#### What you will do:
• a. Repeat the methane essay starting at "I remember the" and ending at "gas. Specifically, methane.", switching "cattail" to "reed".
• b. Shorten the paragraph of the methane essay that begins "I have a strange relationship with methane" and keep its main facts.
• c. Carry on the essay about methane, picking up after its last sentence.

#### Extract provided:
──────
Photo Credit: WikiCommons

I remember the soft feeling as my boots slowly sank deeper into grey mud. Ohio’s summer had reached its humid zenith, and the sun beat down mercilessly in the dripping air. Eight-foot cattail leaves rustled occasionally over my head, but no breeze disturbed the surface of the marsh that I was standing in. Red-winged blackbirds trilled in the trees. Dragonflies darted overhead. I wiped my forehead, checked my watch, and then bent over a plastic chamber to collect an air sample. The reason I was out in the middle of nowhere collecting air samples? I was looking for marsh gas. Specifically, methane.


I have a strange relationship with methane. It kickstarted my work experience, although before I started working on it I would have had no idea what it was. To be completely honest, I should tell you that I am not an expert by any means. My knowledge of methane, and its impacts, is sourced from experts, and I have included citations in this article (which I highly encourage anyone interested to check out). So, with that out of the way, let’s dive in.


Permafrost Patterns. Photo Credit: WikiCommons

Methane is a gas that most of us have experienced at some point in our daily lives. It’s highly flammable, and is used throughout the world as one of the primary components of natural gas. Although methane is found in relatively small quantities in the atmosphere, it can have a significant impact on the earth’s climate. Methane is a highly efficient greenhouse gas, able to contain approximately thirty five times the heat that carbon dioxide, the world’s most common greenhouse gas, is able to store. Every particle of methane emitted into the atmosphere is roughly equivalent to thirty five particles of CO2. For example, if a car’s exhaust were composed of methane rather than carbon dioxide, the car would have approximately the same global warming potential (GWP) as thirty five ordinary cars. Methane is emitted from a wide variety of sources: it naturally rises from swamps and freshwater marshes, it emerges from stores beneath the ground, and of course, it is a significant byproduct of human activities. However, I’ve learned about another potential methane source – one that I didn’t think much about until the recent fires in the Arctic: arctic soils contain vast stores of this volatile gas.
──────
#### Data excerpt:
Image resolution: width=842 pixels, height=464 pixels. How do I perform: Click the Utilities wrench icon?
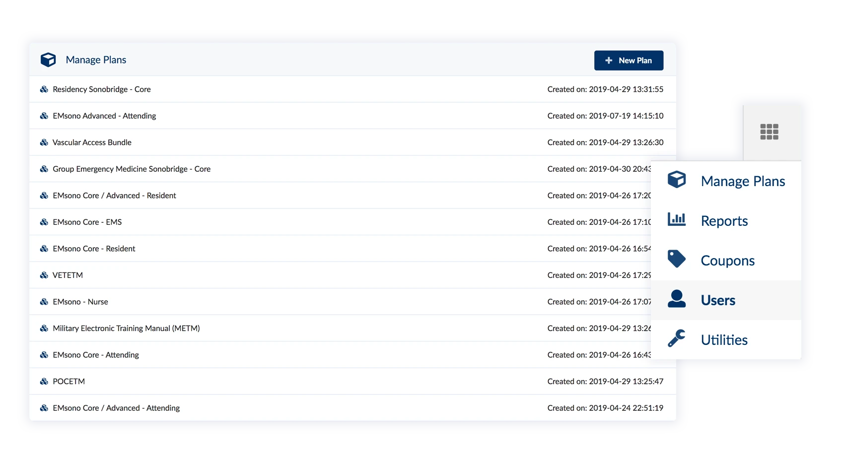click(x=676, y=338)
──────
#### Expected responses:
• a.
I remember the soft feeling as my boots slowly sank deeper into grey mud. Ohio’s summer had reached its humid zenith, and the sun beat down mercilessly in the dripping air. Eight-foot reed leaves rustled occasionally over my head, but no breeze disturbed the surface of the marsh that I was standing in. Red-winged blackbirds trilled in the trees. Dragonflies darted overhead. I wiped my forehead, checked my watch, and then bent over a plastic chamber to collect an air sample. The reason I was out in the middle of nowhere collecting air samples? I was looking for marsh gas. Specifically, methane.

• b. Methane started my work experience, though I knew nothing about it before working on it. I am not an expert. My knowledge comes from experts, and I have cited their work in this article for anyone who wants to read further.

• c.
The Arctic is debatably one of the most imperiled ecosystems on earth. The lands north of the Arctic Circle (size of the arctic) are facing a plethora of challenges from climate change – polar bears are being forced from their native lands due to sea ice loss and food shortages, the forests are steadily pushing north as the tundra recedes, arctic wildfires are rising in frequency, and the permafrost, the perpetually frozen ground locked in the Arctic, is warming up. The thawing of permafrost as a byproduct of climate change is potentially one of the most significant risks associated with warming the arctic, because arctic soils store vast quantities of methane.


Although scientists can tell with some accuracy how much carbon is locked in the Arctic, it is far more difficult to determine how much of that carbon may be released as methane resulting from climate-induced warming. There are a variety of models that depict possible carbon release numbers ranging from 37-174 billion tons being emitted from formerly frozen arctic soils by the year 2100. These models differ depending on a number of variables. Although we are already committed to significant long-term warming in the Arctic, the extent of that predicted warming varies from model to model, and depends heavily on our actions today to either prevent or exacerbate climate change. Even more threatening is the positive feedback loop that methane release can generate, where methane release causes higher temperatures, which in turn leads to greater thawing and more methane being released. This self-amplifying cycle is part of what has led other news organizations to brand arctic permafrost as a ‘climate time bomb.’ Even more interestingly, these numbers only account for terrestrial ecosystems. There is more methane stored beneath arctic sea ice, though scientists still have very little idea of how much is there.


Photo Credit: WikiCommons

Another interesting side effect of climate change in the Arctic is its increasing fire risk. In 2019, a significant amount of public attention was diverted to the massive fires in the Amazon. But there were also fires of commensurate size in the arctic, raging in Siberia, Alaska, Canada and Greenland. In Siberia alone, four million hectares of forest were destroyed. These fires are attributed to the sudden thawing of permafrost, and the increase in lightning strikes in the tundra due to climate change. By 2100, the number of fires in the arctic tundra and boreal forests could increase to up to four times the current amount. Additionally, every fire emits more greenhouse gases into the atmosphere, which in turn can amplify climate change and can further increase fire probability. This vicious cycle amplifies the effects of climate change and makes it imperative that it be addressed head-on before conditions worsen even more significantly. This is a problem which has been discussed regarding the fires in the Amazon, and is being discussed again regarding the fires currently raging in Australia (readers, stay tuned for an upcoming SKEPTIPOL article on that).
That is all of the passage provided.